Word and item position entries
— start —

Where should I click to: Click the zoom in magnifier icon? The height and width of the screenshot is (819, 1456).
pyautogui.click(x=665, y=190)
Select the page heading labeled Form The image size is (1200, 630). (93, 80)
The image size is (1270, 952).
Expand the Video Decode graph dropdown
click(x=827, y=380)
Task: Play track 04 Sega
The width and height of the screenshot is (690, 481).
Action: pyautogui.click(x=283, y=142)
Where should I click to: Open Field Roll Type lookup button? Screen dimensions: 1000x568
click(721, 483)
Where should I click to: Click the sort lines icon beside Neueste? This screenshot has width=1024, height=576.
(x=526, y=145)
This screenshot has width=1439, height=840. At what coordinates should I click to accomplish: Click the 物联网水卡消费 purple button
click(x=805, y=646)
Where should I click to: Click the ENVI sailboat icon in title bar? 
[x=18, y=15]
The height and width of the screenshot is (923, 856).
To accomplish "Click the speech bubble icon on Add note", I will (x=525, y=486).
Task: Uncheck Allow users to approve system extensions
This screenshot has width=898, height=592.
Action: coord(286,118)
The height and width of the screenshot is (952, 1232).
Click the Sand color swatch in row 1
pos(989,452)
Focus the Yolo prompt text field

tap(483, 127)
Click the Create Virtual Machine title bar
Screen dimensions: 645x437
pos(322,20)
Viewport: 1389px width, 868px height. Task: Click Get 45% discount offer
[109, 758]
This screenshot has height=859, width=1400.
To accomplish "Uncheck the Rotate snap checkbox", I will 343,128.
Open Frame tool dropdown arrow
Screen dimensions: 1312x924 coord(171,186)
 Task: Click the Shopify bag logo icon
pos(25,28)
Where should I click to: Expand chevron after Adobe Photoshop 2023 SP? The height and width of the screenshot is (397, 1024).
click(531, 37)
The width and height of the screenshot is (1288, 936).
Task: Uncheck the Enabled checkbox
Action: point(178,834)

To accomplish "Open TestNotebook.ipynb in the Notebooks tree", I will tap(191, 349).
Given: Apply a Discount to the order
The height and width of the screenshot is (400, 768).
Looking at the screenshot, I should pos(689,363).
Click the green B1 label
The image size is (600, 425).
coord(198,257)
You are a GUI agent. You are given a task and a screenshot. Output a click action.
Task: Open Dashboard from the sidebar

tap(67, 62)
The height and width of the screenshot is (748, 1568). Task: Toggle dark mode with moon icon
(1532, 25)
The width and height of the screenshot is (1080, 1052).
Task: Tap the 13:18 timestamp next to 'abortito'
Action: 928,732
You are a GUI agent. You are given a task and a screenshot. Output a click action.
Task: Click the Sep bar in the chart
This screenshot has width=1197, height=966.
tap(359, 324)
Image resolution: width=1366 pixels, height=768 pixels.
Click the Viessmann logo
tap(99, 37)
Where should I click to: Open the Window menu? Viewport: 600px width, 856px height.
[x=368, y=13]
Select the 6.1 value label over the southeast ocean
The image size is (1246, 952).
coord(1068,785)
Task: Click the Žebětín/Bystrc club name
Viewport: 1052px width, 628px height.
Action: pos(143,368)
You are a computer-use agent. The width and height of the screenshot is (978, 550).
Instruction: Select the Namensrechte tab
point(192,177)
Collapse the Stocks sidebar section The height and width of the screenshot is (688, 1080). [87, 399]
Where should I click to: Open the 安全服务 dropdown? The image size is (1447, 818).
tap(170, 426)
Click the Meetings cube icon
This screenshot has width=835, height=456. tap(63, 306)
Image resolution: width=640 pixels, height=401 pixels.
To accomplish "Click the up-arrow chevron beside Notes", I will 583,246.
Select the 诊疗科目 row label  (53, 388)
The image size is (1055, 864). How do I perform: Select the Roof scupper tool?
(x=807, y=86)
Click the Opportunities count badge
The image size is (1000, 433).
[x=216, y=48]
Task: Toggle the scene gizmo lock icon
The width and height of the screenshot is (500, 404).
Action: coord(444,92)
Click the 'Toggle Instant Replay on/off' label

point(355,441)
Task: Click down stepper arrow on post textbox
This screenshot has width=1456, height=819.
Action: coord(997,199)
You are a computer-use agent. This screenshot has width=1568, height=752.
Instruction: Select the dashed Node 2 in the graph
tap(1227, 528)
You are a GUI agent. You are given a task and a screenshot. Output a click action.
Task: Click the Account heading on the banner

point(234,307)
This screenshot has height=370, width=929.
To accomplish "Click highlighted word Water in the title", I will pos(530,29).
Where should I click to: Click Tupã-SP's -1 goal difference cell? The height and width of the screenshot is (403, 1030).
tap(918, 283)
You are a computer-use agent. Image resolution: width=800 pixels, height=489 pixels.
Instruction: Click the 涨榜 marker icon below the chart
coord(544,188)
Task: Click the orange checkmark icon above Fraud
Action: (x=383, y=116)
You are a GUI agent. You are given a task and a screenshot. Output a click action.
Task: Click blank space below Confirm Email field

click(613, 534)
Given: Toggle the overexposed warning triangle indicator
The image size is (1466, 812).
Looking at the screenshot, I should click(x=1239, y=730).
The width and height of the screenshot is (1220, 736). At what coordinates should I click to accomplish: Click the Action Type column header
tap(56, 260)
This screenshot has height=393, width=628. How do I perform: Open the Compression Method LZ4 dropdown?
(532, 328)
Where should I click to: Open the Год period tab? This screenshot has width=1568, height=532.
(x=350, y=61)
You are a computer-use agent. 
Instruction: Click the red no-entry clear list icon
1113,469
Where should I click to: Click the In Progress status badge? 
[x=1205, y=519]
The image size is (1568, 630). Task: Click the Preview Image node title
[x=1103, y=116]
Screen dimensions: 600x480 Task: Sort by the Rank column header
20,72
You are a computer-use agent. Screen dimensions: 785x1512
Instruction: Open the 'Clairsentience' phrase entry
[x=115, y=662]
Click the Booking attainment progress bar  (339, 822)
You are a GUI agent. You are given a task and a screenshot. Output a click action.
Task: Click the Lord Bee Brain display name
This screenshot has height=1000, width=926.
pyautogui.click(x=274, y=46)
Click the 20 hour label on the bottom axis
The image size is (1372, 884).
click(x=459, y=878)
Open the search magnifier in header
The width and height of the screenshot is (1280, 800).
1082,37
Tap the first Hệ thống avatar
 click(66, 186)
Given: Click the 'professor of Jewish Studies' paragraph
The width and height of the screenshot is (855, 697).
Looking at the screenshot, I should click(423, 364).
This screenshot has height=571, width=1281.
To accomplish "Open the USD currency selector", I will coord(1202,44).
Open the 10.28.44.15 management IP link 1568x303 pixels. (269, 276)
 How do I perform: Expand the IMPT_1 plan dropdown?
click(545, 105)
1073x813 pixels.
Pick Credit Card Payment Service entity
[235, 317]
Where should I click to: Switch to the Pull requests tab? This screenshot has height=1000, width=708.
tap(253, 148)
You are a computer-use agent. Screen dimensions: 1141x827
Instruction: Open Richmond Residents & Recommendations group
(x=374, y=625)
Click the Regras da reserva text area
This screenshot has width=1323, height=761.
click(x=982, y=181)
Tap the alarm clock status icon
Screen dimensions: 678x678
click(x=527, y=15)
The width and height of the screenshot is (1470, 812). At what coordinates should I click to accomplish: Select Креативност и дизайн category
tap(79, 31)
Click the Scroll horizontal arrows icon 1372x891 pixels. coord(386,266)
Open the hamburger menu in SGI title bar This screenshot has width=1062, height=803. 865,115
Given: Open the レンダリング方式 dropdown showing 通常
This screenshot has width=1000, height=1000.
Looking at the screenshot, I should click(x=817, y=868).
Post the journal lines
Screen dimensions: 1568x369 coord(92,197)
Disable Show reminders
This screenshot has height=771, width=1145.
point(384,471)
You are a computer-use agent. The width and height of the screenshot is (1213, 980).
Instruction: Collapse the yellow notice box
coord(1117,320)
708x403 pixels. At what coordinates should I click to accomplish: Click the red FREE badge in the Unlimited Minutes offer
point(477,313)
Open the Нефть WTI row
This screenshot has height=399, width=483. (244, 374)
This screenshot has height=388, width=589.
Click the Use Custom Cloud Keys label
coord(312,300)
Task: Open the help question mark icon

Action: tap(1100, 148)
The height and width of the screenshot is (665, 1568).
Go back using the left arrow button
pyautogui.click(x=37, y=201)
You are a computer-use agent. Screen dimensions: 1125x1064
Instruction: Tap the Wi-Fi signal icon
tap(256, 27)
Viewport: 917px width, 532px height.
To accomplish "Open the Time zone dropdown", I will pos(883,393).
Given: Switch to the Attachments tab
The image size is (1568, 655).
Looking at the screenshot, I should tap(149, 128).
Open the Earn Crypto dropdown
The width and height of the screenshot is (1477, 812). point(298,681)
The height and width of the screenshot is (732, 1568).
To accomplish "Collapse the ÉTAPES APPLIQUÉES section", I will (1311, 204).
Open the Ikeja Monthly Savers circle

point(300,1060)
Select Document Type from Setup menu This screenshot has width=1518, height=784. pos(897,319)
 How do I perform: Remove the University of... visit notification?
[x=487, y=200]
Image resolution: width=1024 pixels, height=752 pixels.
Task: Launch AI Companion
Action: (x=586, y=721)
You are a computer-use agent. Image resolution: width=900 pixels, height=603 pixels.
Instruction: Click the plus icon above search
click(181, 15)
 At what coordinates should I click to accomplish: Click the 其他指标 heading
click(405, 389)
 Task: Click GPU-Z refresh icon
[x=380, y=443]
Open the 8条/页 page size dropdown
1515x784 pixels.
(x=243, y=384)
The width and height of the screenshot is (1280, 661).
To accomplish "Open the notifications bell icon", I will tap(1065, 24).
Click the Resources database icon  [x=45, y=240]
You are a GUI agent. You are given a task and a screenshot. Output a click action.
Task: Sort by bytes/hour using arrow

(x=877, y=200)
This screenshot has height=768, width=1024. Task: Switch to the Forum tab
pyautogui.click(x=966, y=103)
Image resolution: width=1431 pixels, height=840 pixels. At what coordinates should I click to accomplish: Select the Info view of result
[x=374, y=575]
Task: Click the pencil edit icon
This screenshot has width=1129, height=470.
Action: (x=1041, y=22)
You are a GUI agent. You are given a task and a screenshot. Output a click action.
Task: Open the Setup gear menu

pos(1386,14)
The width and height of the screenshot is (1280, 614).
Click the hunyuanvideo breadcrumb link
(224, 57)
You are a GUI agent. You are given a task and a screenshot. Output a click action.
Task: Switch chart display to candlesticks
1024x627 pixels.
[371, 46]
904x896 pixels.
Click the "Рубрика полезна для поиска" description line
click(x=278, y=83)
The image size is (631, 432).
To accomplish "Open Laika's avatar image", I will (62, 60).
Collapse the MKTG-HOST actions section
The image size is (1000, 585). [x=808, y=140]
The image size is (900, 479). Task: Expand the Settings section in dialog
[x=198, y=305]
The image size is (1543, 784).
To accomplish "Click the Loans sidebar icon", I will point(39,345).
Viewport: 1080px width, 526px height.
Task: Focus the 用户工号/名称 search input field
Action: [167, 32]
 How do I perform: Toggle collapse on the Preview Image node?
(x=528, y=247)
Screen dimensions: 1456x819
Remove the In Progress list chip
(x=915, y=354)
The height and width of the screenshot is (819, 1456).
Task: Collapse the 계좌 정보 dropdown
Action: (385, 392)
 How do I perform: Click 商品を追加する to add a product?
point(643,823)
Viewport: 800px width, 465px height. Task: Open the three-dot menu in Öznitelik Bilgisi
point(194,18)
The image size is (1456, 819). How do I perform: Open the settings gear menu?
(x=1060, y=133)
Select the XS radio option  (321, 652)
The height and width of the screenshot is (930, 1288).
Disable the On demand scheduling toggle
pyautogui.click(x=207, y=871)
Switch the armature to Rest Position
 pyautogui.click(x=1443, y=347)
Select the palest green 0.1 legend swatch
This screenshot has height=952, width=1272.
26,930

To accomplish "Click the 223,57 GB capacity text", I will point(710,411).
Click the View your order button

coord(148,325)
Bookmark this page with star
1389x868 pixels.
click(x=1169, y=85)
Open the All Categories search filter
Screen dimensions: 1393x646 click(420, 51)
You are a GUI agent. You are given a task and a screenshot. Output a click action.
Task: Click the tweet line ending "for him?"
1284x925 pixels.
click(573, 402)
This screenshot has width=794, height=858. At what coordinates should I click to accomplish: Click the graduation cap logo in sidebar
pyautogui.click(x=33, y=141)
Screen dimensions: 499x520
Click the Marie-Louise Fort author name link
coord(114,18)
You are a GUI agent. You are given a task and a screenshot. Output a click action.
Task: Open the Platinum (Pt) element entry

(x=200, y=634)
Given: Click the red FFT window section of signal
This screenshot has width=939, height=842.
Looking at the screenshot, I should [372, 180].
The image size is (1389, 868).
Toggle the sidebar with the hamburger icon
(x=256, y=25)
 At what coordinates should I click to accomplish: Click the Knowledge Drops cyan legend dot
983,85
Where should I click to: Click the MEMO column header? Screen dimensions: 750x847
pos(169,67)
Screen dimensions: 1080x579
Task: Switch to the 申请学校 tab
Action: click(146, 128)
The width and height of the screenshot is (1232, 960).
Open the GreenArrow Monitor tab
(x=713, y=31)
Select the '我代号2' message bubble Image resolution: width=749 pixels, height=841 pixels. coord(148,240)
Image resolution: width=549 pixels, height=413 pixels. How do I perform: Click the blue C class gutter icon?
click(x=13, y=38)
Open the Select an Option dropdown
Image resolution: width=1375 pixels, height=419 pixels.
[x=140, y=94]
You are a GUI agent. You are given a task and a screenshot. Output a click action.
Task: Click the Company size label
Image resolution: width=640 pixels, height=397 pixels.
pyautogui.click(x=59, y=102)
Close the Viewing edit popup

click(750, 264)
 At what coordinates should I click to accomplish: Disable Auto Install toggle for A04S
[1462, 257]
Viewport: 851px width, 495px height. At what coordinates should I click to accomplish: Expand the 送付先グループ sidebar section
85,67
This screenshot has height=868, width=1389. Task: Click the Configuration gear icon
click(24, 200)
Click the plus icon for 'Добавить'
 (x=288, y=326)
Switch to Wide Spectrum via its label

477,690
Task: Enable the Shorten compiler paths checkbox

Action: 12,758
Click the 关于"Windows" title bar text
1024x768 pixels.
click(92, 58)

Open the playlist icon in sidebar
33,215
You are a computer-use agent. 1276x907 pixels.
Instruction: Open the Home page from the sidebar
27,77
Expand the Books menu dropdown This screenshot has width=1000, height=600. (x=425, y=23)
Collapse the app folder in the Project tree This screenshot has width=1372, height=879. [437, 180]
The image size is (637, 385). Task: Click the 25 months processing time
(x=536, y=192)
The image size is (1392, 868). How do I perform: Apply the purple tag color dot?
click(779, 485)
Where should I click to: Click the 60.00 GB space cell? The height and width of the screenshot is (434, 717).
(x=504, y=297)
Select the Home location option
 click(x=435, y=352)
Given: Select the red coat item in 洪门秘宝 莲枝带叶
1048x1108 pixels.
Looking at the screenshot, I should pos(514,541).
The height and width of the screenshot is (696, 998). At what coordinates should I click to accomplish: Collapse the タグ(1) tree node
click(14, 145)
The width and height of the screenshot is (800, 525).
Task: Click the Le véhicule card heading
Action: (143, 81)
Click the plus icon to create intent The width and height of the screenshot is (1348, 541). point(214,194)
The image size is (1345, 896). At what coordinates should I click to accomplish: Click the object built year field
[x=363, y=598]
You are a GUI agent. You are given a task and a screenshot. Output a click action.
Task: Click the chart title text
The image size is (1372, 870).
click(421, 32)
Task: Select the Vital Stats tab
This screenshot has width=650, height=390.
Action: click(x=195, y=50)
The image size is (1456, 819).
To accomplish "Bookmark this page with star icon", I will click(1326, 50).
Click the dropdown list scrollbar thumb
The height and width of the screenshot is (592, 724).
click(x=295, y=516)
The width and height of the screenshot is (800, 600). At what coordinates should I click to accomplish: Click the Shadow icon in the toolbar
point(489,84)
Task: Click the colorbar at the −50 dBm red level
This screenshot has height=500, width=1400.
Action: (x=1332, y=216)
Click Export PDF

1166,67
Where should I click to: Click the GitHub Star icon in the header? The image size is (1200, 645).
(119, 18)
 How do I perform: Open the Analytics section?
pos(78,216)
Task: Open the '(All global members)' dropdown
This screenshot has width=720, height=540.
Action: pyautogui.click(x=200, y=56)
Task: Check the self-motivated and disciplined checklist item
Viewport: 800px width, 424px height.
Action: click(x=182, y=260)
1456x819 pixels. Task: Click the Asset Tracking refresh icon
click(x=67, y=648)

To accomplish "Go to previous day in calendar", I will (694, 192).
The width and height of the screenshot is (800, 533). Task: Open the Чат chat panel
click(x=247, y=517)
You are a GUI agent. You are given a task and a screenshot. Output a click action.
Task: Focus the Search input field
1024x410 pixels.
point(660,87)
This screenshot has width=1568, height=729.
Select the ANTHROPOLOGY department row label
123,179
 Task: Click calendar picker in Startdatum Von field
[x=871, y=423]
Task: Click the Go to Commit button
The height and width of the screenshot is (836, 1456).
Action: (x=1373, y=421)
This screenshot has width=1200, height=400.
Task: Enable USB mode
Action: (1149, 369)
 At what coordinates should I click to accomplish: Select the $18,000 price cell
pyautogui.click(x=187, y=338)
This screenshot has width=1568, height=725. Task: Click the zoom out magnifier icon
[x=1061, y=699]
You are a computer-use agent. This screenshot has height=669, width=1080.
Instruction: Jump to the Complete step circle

— end —

Copy out, word for word, the stretch of entries that begins with the line containing "Where should I click to: Expand" and ends with the line containing "will tap(191, 349).", including both of those lines.

### Written solution
Where should I click to: Expand chevron after Adobe Photoshop 2023 SP? The height and width of the screenshot is (397, 1024).
click(531, 37)
The width and height of the screenshot is (1288, 936).
Task: Uncheck the Enabled checkbox
Action: point(178,834)

To accomplish "Open TestNotebook.ipynb in the Notebooks tree", I will tap(191, 349).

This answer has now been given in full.